Not just something you love... probably a lot of things. Dogs think Legos are crunchy treats! They will chew your favorite stuffed animal, your socks, your underwear, etc. because those things smell like YOU! And they will probably keep doing it... because they love you!

So you should be prepared to have closed doors, dog-proof containers or gates to keep your dog out of areas with those things, even when you are home, unless you can supervise them every second.

Feeding a dog from the table - even ONCE - creates a begging problem.

*The most important thing (for me) is that the dog associates the very last thing it did with your response.* Yesterday, my dog was trying to steal snacks from the kitchen. I called him, and he came around the corner to me. Still thinking about the snacks, I said "No!" He looked at me with sad confusion. He thought I was criticizing him for coming when I called him! I gave him attention, told him he was a good dog, and the next time he tried to grab the snacks, I snuck up on him and caught him in the act. (I have to find a better place for those, out of reach.)

But, don't feel you have to be the "perfect" owner with the perfect situation to have a dog. You can learn together. Love is the most important thing!


----------



## Raggs715

A puppy DOES NOT know that’s a $150 dollar pair of shoes they just destroyed, a puppy also DOES NOT know ripping paper apart cause a big mess...as a dog owner you cant get frustrated and take it out on the dog...the dog didn’t choose you, you chose it!
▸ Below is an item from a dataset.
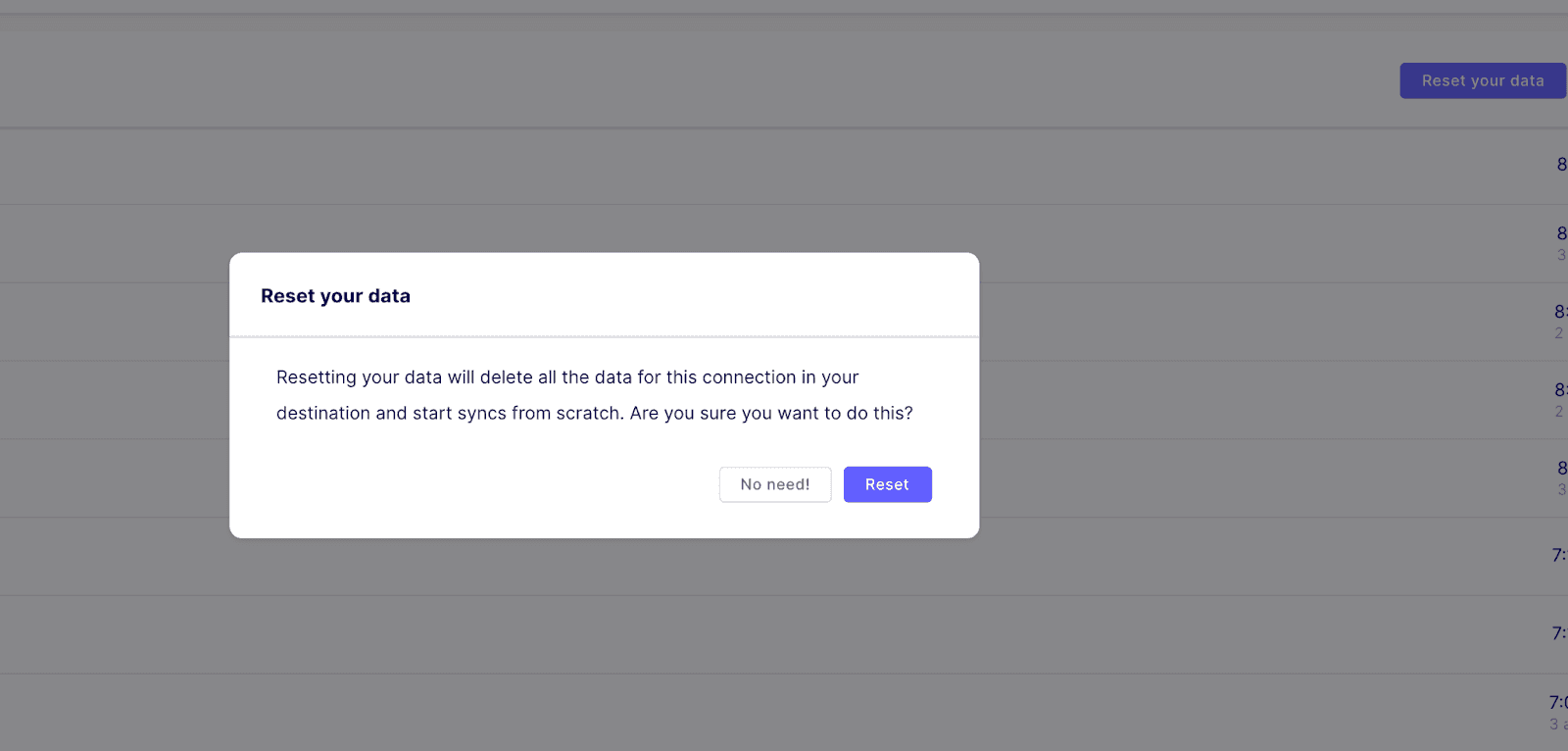Image resolution: width=1568 pixels, height=751 pixels.
Task: Click the 7:0 timestamp in bottom row
Action: (1558, 702)

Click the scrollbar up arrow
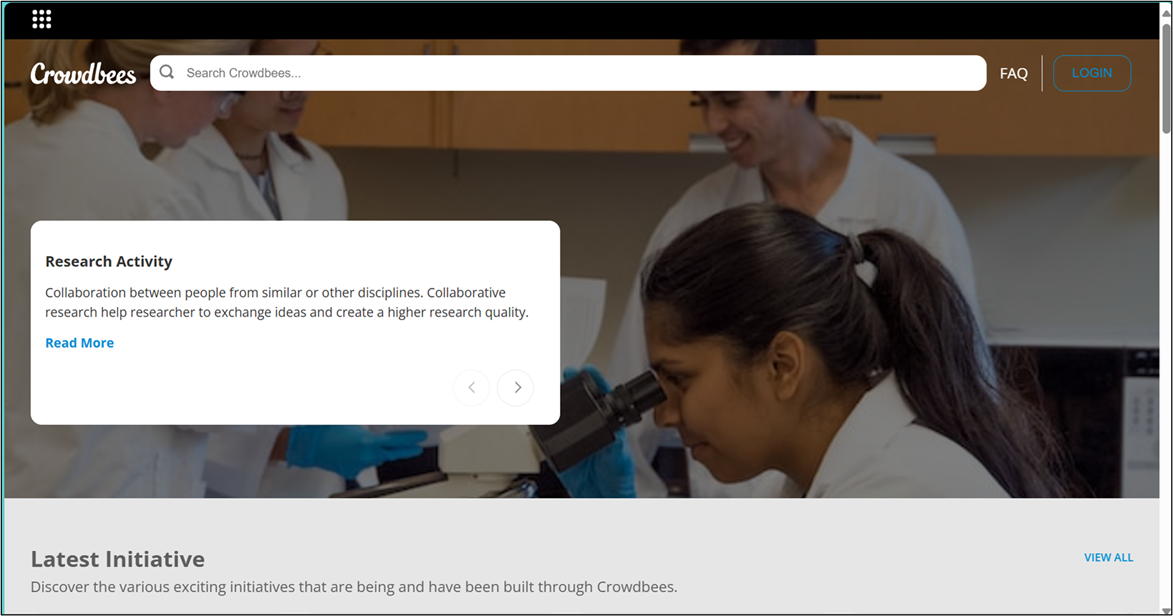1166,7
So therefore it’s up to you as a responsible dog owner to teach your dog.

also a bored puppy will get their nose into anything! they need to have their mind stimulated but toys, traning, exercise, etc...


----------



## warandchaos

ThoseWordsAtBest said:


> I know this is to the general public, and to girls like Paris Hilton, but my doxie has to wear sweaters because he has skin problems, and some of those sweaters match some of mine. He also has a bag to be carried in, and climbs in when he is overwhelmed in public. I've also painted my mutts nails (the pink collar is not enough to give away the fact she is a girl) and his nails when they've hung out in the salon with me. I'm still a good dog owner.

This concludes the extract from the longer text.